→ **TASK GOAL**: The lines from the one containing "Focus the パスワード input field" to the end of the entries, both included, are what you need to transcribe exactly, without pictures and without anything else.

→ **Stored items**:
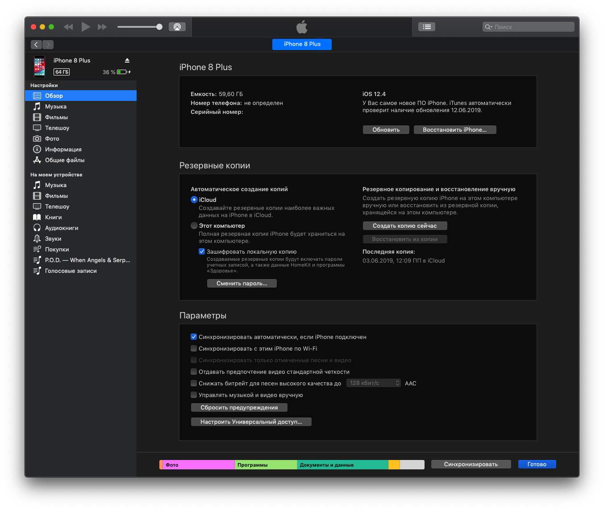
Task: Click the back navigation arrow
Action: tap(36, 45)
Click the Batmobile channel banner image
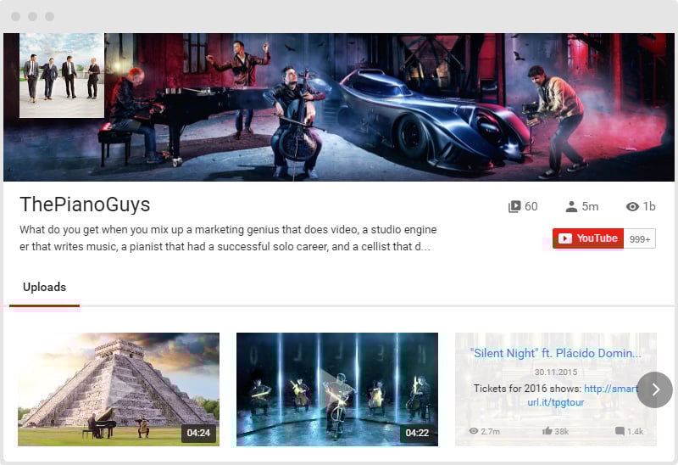The width and height of the screenshot is (678, 465). pyautogui.click(x=389, y=108)
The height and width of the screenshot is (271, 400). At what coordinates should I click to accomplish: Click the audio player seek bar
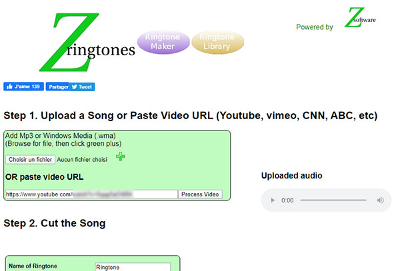[x=333, y=200]
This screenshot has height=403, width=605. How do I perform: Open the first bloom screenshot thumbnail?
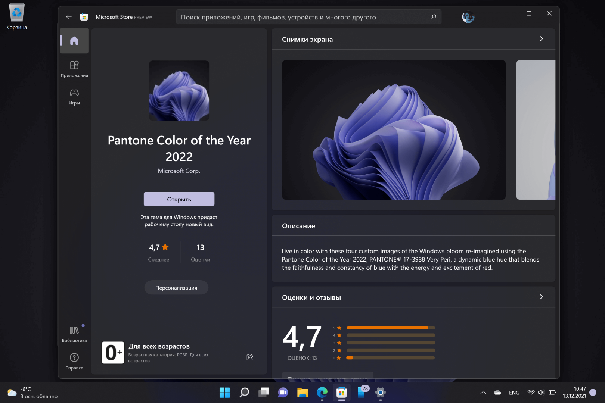(394, 130)
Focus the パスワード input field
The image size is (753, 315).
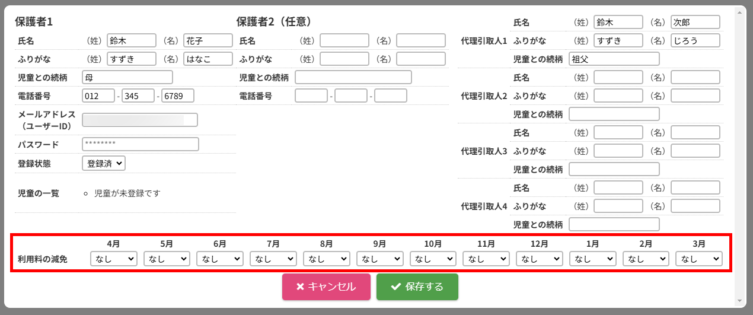click(x=141, y=144)
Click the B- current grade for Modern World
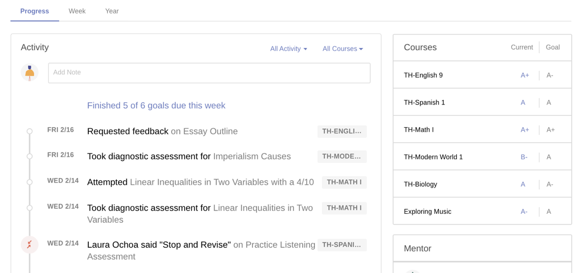The image size is (579, 273). pos(524,157)
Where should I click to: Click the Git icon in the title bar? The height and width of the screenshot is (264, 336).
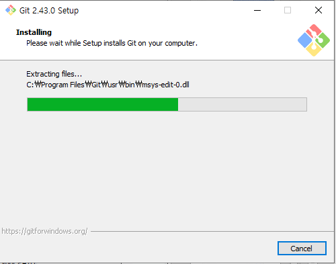click(x=11, y=10)
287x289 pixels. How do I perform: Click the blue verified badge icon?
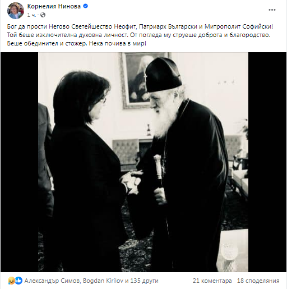(x=85, y=6)
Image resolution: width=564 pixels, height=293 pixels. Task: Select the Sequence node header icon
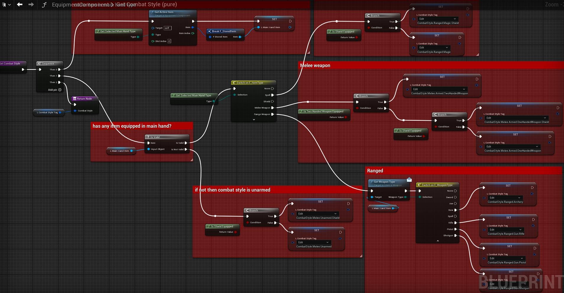pyautogui.click(x=40, y=64)
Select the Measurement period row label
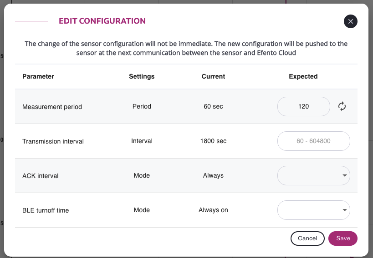The image size is (373, 258). click(x=52, y=107)
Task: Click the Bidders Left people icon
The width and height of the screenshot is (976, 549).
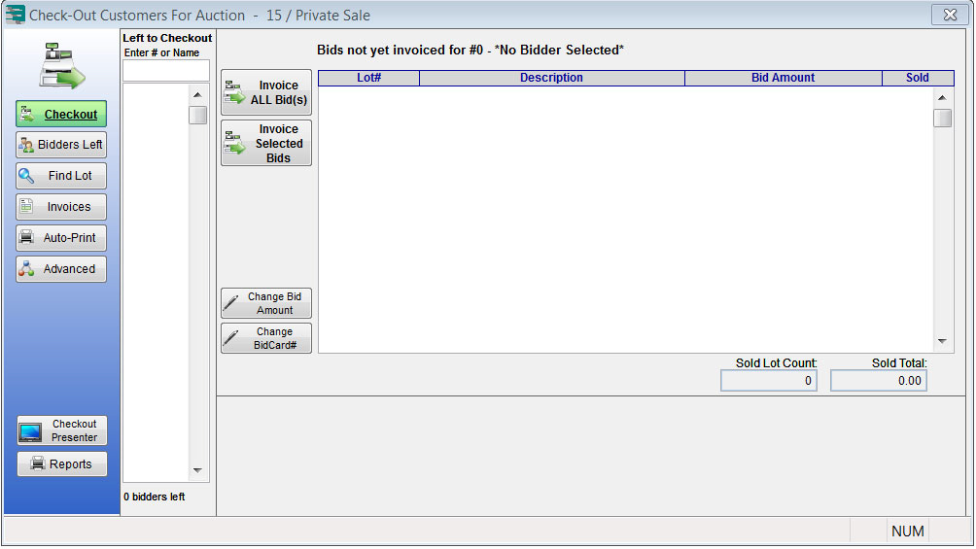Action: 26,145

→ **RESULT FOR THIS TASK**:
Focus the パスワード input field
The image size is (753, 315).
click(x=141, y=144)
Click the B- current grade for Modern World
The image size is (579, 273). pos(524,157)
Where should I click to: Click the Git icon in the title bar? The height and width of the screenshot is (264, 336).
click(x=11, y=10)
287x289 pixels. How do I perform: Click the blue verified badge icon?
(x=85, y=6)
Image resolution: width=564 pixels, height=293 pixels. Task: Select the Sequence node header icon
pyautogui.click(x=40, y=64)
Select the Measurement period row label
The image size is (373, 258). click(x=52, y=107)
Task: Click the Bidders Left people icon
The width and height of the screenshot is (976, 549).
Action: 26,145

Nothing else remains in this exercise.